● **Provided data**:
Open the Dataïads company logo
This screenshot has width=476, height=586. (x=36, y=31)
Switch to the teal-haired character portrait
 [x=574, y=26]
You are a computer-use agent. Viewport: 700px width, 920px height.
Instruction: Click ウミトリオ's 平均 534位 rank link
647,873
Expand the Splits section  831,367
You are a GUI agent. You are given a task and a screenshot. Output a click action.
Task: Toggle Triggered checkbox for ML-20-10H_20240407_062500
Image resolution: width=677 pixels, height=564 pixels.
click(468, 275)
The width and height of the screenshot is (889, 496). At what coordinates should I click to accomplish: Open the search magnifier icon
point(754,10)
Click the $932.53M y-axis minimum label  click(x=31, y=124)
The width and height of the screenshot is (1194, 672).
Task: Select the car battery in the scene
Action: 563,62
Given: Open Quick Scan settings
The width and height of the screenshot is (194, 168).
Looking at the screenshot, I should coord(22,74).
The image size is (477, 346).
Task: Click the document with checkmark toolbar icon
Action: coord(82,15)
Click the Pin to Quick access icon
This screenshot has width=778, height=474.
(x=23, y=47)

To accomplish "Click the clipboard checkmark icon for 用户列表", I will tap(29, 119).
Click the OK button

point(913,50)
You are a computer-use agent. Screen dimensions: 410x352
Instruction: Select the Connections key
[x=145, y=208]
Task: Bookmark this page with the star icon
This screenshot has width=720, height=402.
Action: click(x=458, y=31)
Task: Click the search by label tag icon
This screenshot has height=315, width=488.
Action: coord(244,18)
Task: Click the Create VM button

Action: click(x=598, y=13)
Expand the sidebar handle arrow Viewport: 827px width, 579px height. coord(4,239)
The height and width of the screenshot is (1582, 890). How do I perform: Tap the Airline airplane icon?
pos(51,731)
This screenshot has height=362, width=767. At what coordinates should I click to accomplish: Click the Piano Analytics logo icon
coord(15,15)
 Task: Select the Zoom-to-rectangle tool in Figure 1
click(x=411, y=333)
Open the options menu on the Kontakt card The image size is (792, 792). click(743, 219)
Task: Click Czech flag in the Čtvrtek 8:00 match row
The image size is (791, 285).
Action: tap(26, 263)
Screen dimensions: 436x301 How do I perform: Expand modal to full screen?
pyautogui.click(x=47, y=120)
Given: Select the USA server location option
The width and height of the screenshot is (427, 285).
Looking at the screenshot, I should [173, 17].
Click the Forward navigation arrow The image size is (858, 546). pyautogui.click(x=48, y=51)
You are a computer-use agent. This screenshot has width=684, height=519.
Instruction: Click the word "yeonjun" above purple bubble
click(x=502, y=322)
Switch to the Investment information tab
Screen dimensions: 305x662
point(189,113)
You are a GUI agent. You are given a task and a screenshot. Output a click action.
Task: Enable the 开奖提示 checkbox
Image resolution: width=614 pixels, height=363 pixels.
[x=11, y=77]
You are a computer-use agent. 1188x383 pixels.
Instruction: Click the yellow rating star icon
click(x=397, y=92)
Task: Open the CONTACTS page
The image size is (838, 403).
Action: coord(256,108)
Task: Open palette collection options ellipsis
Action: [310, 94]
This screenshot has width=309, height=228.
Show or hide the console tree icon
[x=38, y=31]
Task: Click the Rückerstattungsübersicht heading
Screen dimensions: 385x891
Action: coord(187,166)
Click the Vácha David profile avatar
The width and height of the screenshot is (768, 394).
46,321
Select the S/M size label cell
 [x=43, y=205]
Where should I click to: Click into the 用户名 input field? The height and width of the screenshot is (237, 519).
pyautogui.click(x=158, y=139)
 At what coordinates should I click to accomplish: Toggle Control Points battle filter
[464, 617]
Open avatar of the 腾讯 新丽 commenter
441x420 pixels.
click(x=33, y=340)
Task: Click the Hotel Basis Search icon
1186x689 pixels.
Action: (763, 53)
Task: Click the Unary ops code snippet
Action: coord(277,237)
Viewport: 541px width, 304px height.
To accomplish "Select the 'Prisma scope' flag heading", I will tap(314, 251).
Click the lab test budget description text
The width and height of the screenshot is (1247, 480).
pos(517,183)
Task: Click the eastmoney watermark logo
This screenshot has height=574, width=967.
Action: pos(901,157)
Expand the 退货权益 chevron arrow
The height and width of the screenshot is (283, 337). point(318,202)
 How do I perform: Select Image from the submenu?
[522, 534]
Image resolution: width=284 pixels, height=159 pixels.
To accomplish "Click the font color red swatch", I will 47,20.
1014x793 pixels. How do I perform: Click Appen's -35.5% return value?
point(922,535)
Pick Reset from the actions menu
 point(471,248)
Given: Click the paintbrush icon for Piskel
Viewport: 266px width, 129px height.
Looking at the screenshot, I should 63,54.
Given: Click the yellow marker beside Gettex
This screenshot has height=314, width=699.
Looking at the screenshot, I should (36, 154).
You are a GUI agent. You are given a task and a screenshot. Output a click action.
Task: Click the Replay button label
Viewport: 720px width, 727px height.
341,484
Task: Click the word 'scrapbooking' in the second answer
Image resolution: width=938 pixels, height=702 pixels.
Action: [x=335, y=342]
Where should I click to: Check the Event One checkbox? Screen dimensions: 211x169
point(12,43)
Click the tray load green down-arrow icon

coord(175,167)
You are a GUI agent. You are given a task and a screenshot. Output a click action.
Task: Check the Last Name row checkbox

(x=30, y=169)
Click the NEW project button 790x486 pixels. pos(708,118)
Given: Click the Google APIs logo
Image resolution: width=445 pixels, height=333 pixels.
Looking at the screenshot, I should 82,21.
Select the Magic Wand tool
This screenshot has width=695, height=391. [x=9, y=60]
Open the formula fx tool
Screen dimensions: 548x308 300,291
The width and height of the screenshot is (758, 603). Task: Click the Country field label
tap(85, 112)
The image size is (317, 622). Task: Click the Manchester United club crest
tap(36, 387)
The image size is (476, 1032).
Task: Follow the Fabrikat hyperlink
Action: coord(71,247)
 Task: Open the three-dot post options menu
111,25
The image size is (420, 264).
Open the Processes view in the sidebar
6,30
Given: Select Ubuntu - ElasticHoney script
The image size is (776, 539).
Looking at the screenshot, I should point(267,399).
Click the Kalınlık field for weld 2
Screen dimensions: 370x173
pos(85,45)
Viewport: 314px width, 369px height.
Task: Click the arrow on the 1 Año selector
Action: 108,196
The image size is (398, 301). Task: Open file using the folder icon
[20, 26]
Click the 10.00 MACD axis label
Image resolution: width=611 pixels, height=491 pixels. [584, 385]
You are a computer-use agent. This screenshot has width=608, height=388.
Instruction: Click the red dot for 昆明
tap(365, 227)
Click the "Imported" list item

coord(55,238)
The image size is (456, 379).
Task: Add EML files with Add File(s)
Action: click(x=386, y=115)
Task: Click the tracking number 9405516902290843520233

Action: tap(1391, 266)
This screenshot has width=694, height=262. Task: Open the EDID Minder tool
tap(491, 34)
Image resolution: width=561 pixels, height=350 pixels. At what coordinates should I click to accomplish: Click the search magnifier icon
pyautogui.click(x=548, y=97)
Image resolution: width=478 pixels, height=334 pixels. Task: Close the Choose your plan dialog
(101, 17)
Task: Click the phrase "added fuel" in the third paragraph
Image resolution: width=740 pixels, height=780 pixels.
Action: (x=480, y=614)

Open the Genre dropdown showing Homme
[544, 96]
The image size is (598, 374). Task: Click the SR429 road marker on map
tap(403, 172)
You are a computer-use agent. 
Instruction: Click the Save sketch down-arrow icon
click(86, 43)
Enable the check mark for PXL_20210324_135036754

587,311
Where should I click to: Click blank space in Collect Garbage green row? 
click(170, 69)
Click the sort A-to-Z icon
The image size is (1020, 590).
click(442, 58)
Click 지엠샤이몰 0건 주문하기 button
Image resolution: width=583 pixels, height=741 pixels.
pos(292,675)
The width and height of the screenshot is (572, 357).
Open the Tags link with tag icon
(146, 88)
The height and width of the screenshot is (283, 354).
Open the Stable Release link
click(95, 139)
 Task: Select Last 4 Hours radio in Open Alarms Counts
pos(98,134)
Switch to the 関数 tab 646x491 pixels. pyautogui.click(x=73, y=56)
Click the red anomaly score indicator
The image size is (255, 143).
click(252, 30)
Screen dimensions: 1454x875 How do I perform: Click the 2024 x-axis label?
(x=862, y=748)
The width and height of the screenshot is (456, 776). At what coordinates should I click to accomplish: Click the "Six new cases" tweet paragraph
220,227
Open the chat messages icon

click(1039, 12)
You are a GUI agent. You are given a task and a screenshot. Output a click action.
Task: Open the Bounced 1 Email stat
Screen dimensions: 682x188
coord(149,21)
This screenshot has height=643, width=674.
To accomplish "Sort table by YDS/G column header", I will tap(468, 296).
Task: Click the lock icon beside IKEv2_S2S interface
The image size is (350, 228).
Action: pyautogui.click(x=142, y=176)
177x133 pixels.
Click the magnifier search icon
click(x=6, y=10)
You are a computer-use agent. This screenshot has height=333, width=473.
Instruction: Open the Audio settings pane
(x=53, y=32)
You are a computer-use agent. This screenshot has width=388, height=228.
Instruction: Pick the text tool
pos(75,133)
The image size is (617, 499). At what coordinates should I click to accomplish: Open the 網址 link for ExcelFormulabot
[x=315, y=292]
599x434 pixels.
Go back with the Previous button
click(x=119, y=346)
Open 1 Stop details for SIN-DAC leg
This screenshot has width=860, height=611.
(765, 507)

● **Required work**:
Only lines holding the word "computer" belong in the answer; copy all of them from the records.

● **Task output**:
You are a computer-use agent. Viewport: 700px width, 920px height.
You are a computer-use agent. Screen dimensions: 410x352
You are a computer-use agent. This screenshot has width=684, height=519.
You are a computer-use agent. 1188x383 pixels.
You are a computer-use agent. This screenshot has width=608, height=388.
You are a computer-use agent. 
You are a computer-use agent. This screenshot has height=333, width=473.
You are a computer-use agent. This screenshot has width=388, height=228.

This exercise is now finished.